• EXERCISE OBJECTIVE: Output, word for word, the lines of this listing that fall between the line with "Politici (16, 2201)" and the line with "Vedi azioni (314, 128)", counting both of those lines, and no others.

• RECORDS:

===

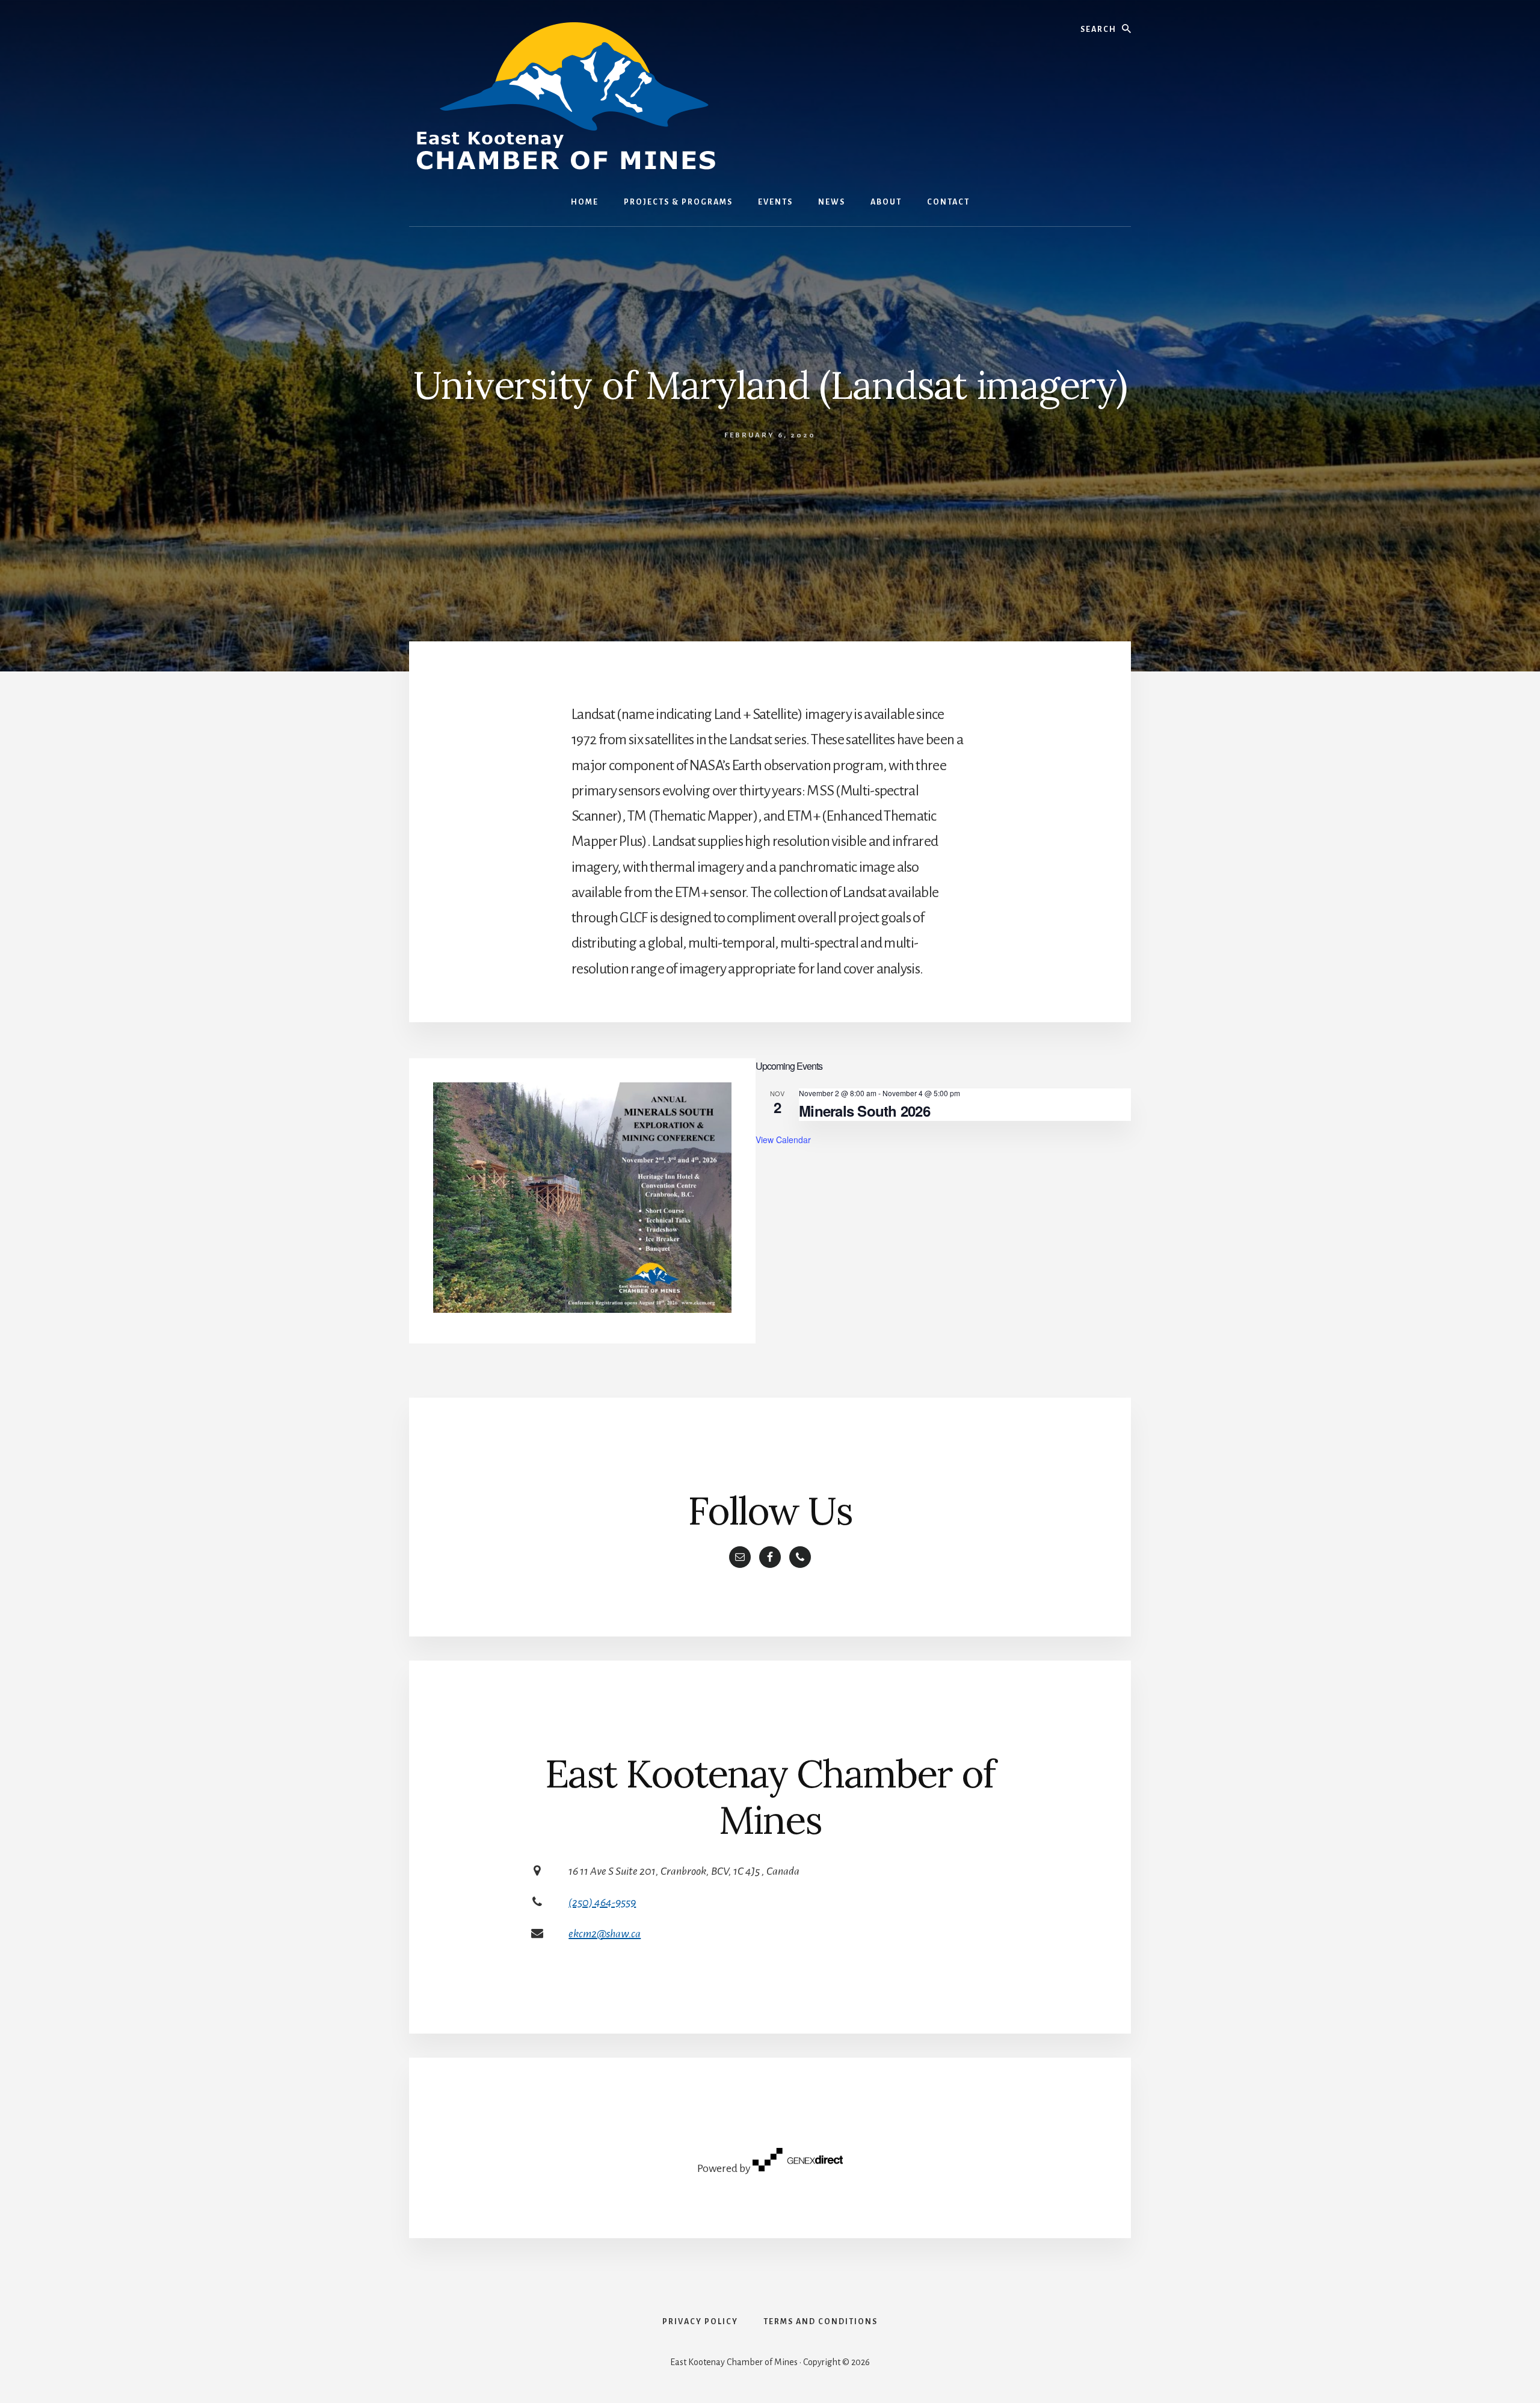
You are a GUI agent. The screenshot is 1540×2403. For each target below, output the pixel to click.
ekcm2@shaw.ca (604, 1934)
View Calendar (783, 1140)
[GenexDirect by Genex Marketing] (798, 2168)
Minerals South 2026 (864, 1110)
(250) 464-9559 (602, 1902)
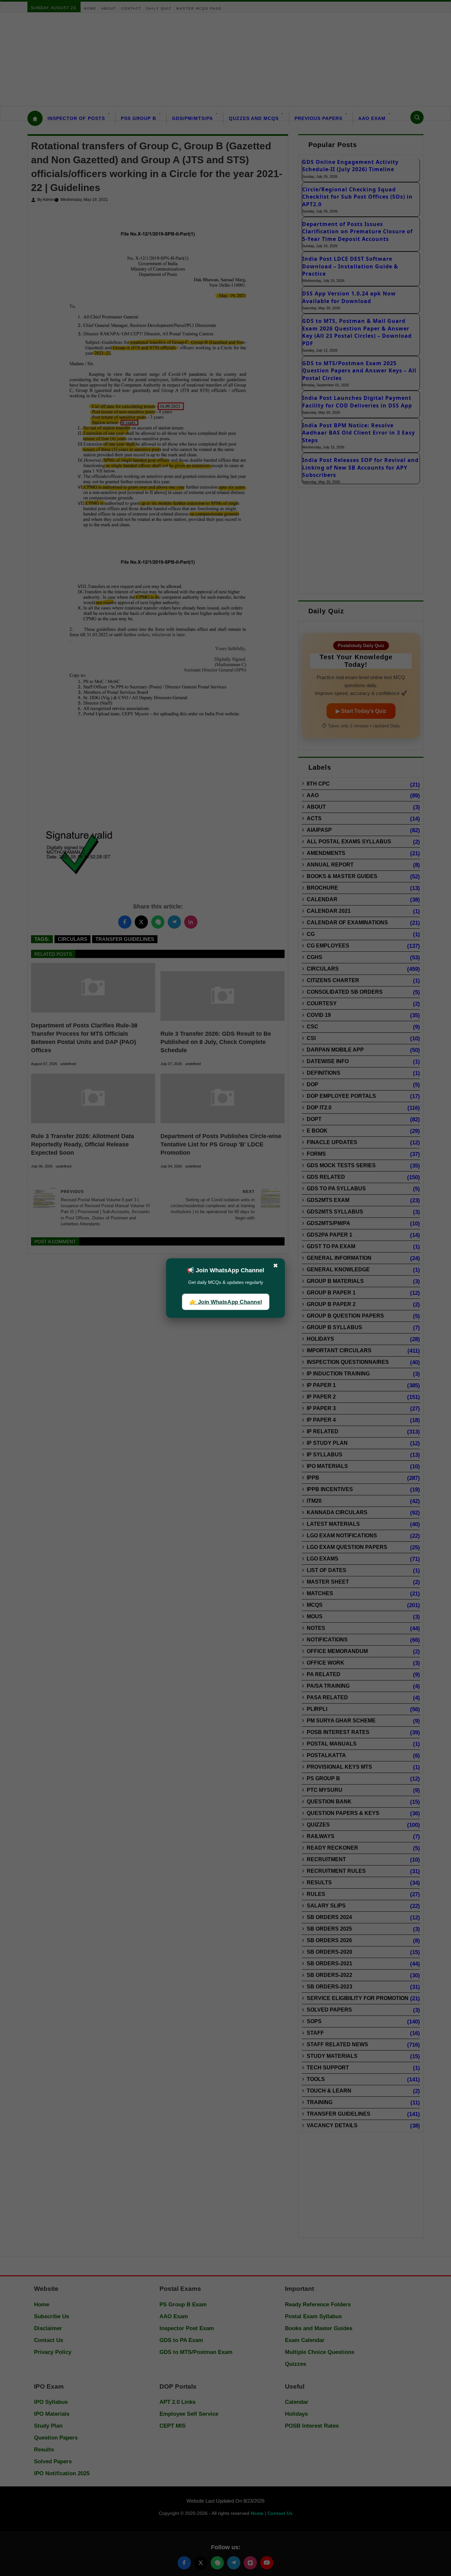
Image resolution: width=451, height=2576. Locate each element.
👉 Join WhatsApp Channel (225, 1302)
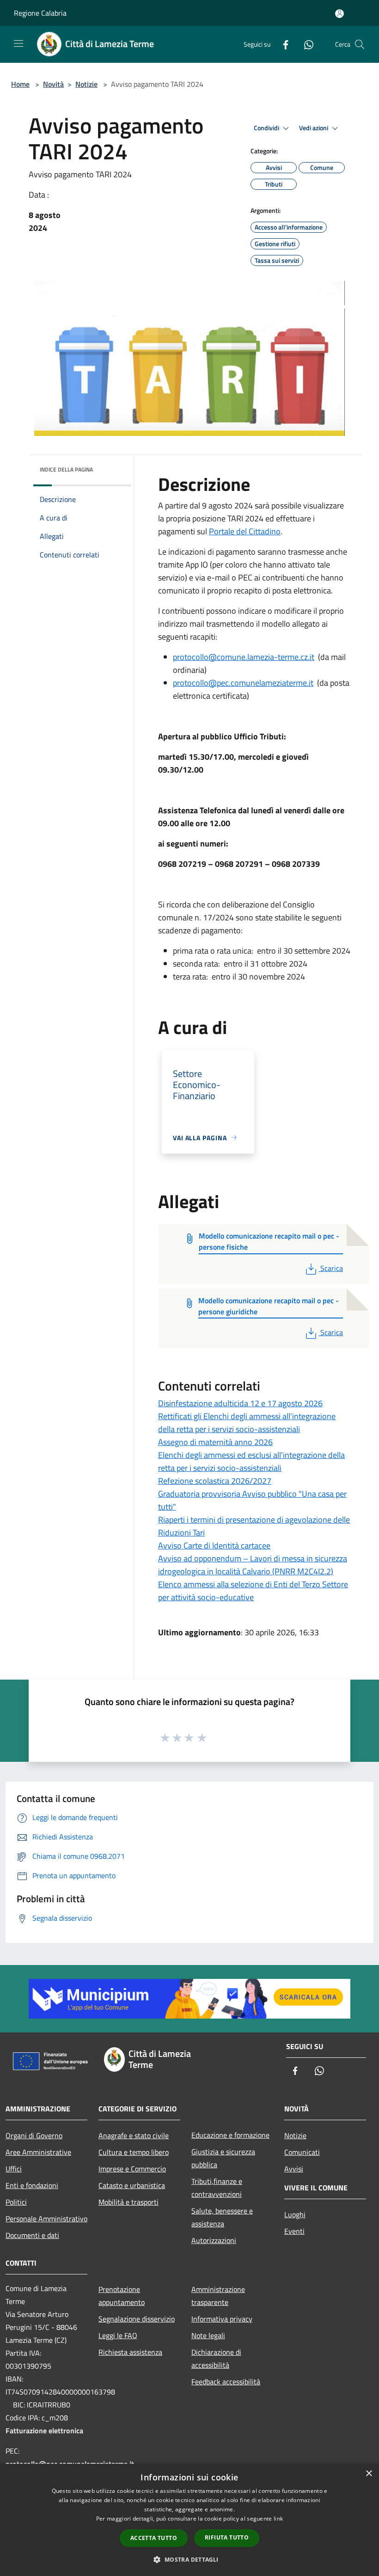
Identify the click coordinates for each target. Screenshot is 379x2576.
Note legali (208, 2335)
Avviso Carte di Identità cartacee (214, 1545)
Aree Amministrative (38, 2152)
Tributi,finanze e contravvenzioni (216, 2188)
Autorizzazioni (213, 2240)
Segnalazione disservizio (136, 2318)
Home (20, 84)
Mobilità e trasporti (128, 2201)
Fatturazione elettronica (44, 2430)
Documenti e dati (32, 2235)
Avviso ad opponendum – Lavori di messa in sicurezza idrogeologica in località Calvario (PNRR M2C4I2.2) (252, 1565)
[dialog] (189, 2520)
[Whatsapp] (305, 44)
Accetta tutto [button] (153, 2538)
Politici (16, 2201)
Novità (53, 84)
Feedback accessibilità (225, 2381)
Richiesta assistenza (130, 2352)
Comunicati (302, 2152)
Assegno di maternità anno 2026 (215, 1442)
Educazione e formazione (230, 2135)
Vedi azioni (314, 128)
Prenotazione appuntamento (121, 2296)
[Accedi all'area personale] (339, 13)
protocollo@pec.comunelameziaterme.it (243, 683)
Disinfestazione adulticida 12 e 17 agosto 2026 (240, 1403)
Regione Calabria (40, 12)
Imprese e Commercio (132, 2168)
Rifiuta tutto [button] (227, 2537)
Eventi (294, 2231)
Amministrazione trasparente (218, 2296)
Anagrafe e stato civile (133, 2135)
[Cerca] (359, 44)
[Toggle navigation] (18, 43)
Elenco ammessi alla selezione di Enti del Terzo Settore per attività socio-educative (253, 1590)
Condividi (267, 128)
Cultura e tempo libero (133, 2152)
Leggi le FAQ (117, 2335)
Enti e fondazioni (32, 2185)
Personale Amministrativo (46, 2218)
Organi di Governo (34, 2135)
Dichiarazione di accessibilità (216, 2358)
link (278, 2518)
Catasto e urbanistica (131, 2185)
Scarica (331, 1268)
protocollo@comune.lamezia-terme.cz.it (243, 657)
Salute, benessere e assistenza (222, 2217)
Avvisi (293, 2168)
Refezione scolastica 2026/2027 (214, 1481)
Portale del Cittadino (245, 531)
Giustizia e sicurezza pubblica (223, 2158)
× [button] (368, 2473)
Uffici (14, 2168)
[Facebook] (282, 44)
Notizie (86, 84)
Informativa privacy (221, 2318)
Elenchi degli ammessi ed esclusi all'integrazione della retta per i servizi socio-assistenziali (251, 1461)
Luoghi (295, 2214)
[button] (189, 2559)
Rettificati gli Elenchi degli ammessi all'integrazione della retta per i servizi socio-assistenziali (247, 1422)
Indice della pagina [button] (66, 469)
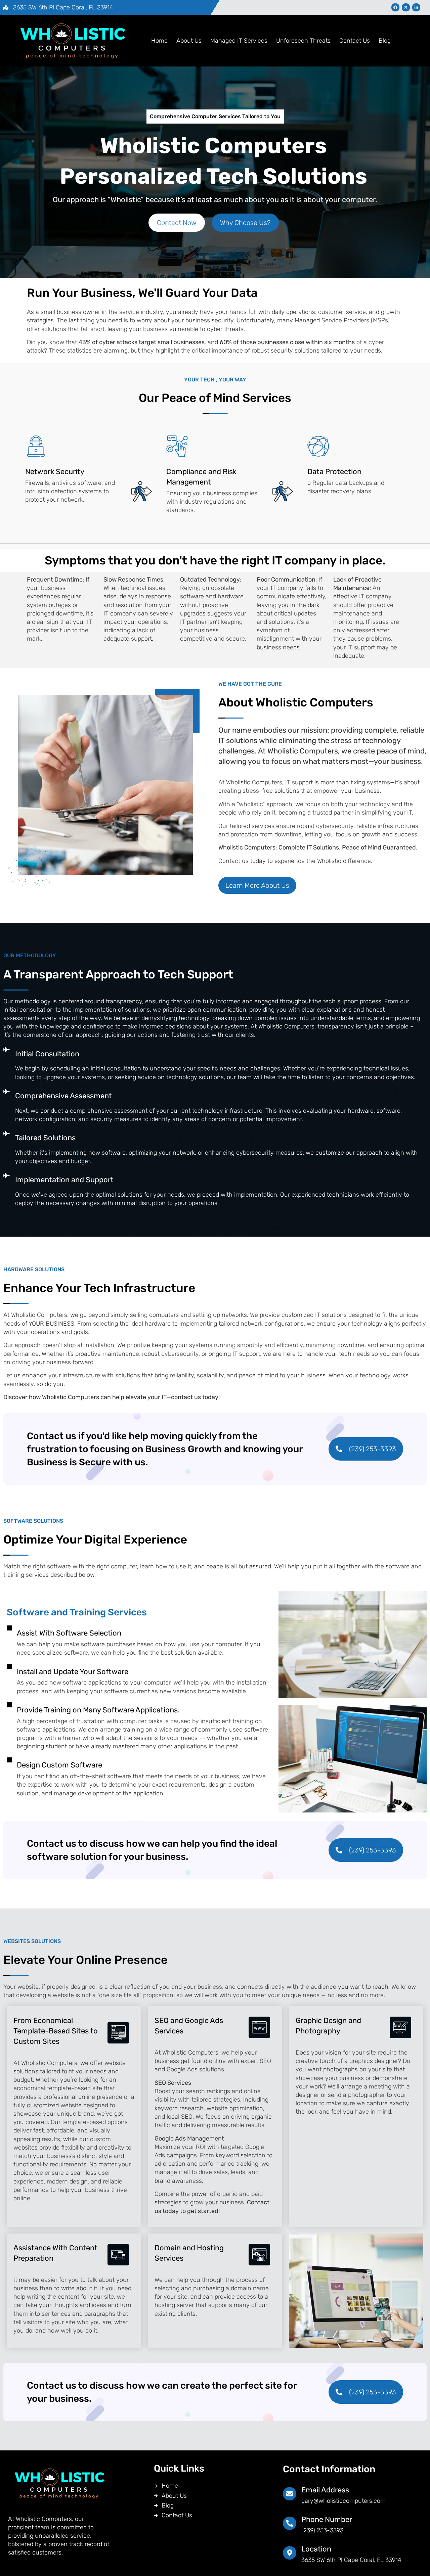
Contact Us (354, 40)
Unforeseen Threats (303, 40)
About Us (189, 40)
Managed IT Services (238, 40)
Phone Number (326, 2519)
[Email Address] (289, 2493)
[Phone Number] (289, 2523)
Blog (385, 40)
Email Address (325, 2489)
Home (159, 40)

===

• ANSWER SECTION:
Politici (16, 2201)
Novità (53, 84)
Feedback accessibilità (225, 2381)
Richiesta assistenza (130, 2352)
Comunicati (302, 2152)
Assegno di maternità anno 2026 (215, 1442)
Educazione e formazione (230, 2135)
Vedi azioni (314, 128)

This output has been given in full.